• _REQUIREMENTS_
Please list the lines of the material from the line containing "Viewport: 1993px width, 955px" through the line containing "(x=295, y=278)", inclusive, as a numbered list without blank lines.

• _DATA SUPPLIED_
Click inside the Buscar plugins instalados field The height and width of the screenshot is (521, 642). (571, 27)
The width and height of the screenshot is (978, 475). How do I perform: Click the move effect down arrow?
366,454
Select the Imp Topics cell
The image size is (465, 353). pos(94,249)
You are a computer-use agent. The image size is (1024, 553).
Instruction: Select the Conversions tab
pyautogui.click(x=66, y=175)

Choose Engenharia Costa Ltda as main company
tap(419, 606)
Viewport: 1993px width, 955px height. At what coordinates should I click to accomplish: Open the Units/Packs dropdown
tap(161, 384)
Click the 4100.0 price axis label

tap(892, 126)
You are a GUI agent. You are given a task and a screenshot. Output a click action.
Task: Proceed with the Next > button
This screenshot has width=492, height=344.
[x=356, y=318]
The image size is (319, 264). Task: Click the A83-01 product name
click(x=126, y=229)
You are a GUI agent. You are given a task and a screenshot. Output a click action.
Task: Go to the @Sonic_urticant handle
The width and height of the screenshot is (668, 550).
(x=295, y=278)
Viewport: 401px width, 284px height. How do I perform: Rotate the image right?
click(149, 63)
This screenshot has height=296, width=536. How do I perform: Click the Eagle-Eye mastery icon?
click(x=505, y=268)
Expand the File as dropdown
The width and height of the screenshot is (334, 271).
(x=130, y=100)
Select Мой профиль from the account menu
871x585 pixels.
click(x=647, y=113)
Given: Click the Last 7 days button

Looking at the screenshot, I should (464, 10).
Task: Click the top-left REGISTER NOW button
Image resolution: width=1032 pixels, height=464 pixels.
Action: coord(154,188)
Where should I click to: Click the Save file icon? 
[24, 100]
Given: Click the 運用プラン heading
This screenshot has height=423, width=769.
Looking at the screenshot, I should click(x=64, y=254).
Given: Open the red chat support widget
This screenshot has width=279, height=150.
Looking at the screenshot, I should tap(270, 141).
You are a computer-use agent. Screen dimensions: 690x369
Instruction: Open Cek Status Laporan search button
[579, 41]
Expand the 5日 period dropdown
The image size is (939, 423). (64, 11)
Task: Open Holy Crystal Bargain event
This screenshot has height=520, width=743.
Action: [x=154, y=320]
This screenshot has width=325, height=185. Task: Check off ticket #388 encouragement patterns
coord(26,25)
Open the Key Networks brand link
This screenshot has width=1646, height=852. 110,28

• _OUTPUT FOR THIS TASK_
1. Viewport: 1993px width, 955px height. At what coordinates should I click to accomplish: Open the Units/Packs dropdown
2. tap(161, 384)
3. Click the 4100.0 price axis label
4. tap(892, 126)
5. You are a GUI agent. You are given a task and a screenshot. Output a click action.
6. Task: Proceed with the Next > button
7. This screenshot has width=492, height=344.
8. [x=356, y=318]
9. The image size is (319, 264). Task: Click the A83-01 product name
10. click(x=126, y=229)
11. You are a GUI agent. You are given a task and a screenshot. Output a click action.
12. Task: Go to the @Sonic_urticant handle
13. The width and height of the screenshot is (668, 550).
14. (x=295, y=278)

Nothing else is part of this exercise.